Isso ficou claro no IPO da Uber. O prospecto da empresa trazia, em suas mais de 300 páginas, pérolas que significavam, em outras palavras: “não ganhamos dinheiro hoje e não sabemos exatamente como vamos ganhar no futuro, se é que isso um dia vai acontecer”. Dois meses antes, a concorrente Lyft havia feito o seu IPO na Nasdaq e, um dia antes do IPO da Uber, as ações da Lyft já valiam 30% menos. O IPO da Uber aconteceu e o resultado é que, em outubro de 2019, passados seis meses, as ações já tinham caído mais de 20%. Peloton e Endeavor engrossam a lista de IPOs problemáticos.

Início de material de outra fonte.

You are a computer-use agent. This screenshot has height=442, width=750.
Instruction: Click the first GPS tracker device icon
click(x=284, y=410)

Parece que o mercado começou a olhar mais atentamente para esses unicórnios, que chegaram a valuations estratosféricos talvez de forma não tão técnica quanto os analistas gostariam. E o caso da WeWork pode ter sido a gota d’água.
Em um artigo no site avc.com, Fred Wilson, sócio-fundador do fundo de venture capital Union Square Ventures, que administra cerca de US$ 2 bilhões, afirma que chegou a hora do acerto de contas do mercado aberto com o mundo mágico do Vale do Silício. Ele chama a atenção para a falta de foco dos investidores em startups na margem de contribuição unitária e a demasiada relevância dada à melhor experiência possível ao usuário, a qualquer custo. Uma hora essa conta ia chegar. E é exatamente o que o processo do IPO da WeWork parece ter disparado.

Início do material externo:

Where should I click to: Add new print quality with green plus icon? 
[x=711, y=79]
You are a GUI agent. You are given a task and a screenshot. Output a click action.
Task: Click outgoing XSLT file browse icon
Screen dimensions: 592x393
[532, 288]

O gesto de Wilson foi imediatamente seguido por sócios dos fundos Benchmark e Foundry Group, dois VCs relevantes no ecossistema. E rapidamente começou a atingir empreendedores. Travis VanderZanden, CEO da Bird, a controversa startup de aluguel de patinetes, surpreendeu a plateia de um evento em São Francisco ao dizer que o foco da companhia agora está no lucro, e não mais no crescimento da base de clientes. Lembro de ter ouvido o mesmo Travis dizer numa conferência, alguns meses atrás, que a empresa ainda testava alternativas para tornar a operação lucrativa, embora esta não pudesse ser a preocupação central, visto que o mercado estava excessivamente competitivo, com cada vez mais players brigando pelo mesmo público-alvo.

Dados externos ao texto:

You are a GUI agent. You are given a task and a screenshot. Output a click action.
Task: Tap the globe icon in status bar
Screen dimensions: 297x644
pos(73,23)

Podemos ter chegado a uma nova etapa no mundo de investimentos em startups, na qual estas empresas terão de se aproximar das premissas básicas dos tradicionais modelos financeiros. Em entrevista recente, o professor da NYU Scott Galloway foi mais ácido em sua crítica: “Os limites entre a visão, o bullshit e a fraude são bem tênues”. Toda essa discussão é especialmente relevante para o ecossistema brasileiro, que está apreensivo com a entrada do SoftBank, o maior fundo de risco do mundo, tido por onde passa como vilão dos super valuations. Num momento em que nunca se viu tanta liquidez neste mercado, todo esse debate tende a trazer resultados bem interessantes.